Developmental effects observed:
not specified

Applicant's summary and conclusion

Conclusions:
There were no mortalities or treatment-related signs in any dose group. At 1000 mg/kg bw/day, body weight change was reduced by 32% between GD 6 to 8 in dams, thereafter, body weight change was comparable to the controls. Maternal corrected body weight change was reduced by 11% compared to the controls. At autopsy, one female was noted with yellow sediment in both kidneys and prominent lobulation of the liver, one female had an enlarged liver with white foci on the left lobe and one female had a white area on the left lobe. At the microscopic examination, one female was found to have a moderate bilateral papillary necrosis in the kidney, associated with mixed cell infiltrate. The change correlated with the macroscopic finding of yellow bilateral sediment in the kidney of this female.

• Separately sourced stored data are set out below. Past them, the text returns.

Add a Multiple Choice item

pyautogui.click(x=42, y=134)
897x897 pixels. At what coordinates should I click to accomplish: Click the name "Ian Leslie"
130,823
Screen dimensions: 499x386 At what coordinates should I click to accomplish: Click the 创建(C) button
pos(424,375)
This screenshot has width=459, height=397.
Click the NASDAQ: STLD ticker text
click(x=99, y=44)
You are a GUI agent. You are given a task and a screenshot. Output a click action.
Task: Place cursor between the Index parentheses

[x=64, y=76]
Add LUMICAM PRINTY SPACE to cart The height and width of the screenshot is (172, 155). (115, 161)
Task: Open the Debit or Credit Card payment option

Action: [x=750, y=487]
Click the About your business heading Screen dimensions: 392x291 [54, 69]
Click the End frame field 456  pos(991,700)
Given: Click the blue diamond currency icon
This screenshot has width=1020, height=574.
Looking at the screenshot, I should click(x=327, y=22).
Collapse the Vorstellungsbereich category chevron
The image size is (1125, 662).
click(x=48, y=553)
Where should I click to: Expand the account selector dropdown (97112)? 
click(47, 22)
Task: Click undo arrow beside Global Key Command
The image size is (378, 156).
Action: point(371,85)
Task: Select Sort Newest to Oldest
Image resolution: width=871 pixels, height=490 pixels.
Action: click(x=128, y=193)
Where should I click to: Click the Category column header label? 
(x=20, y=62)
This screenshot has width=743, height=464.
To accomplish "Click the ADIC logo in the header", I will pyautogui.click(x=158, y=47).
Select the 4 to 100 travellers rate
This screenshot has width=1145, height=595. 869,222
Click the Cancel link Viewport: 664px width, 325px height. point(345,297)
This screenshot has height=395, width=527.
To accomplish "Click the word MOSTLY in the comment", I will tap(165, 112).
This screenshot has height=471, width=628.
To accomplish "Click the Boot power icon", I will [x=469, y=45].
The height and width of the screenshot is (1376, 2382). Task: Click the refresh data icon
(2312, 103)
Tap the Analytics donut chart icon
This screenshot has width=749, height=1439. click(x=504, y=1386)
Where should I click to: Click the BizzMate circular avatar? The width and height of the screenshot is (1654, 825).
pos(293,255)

No litter parameters were affected; including the number of live fetuses, early and late resorptions, fetal death status, percentage of male fetuses and mean fetal body weights.
At the external, visceral and skeletal fetal examination, no treatment-related findings were observed.
At 250 and 60 mg/kg bw/day, there were no treatment-related maternal, litter based or fetal findings at either dosage.
In conclusion, a dose level of 1000 mg/kg bw/day test substance caused toxic effects to the dam and was a NOEL in terms of fetal development. A dose level of 250 mg/kg bw/day was a NOEL for maternal toxicity.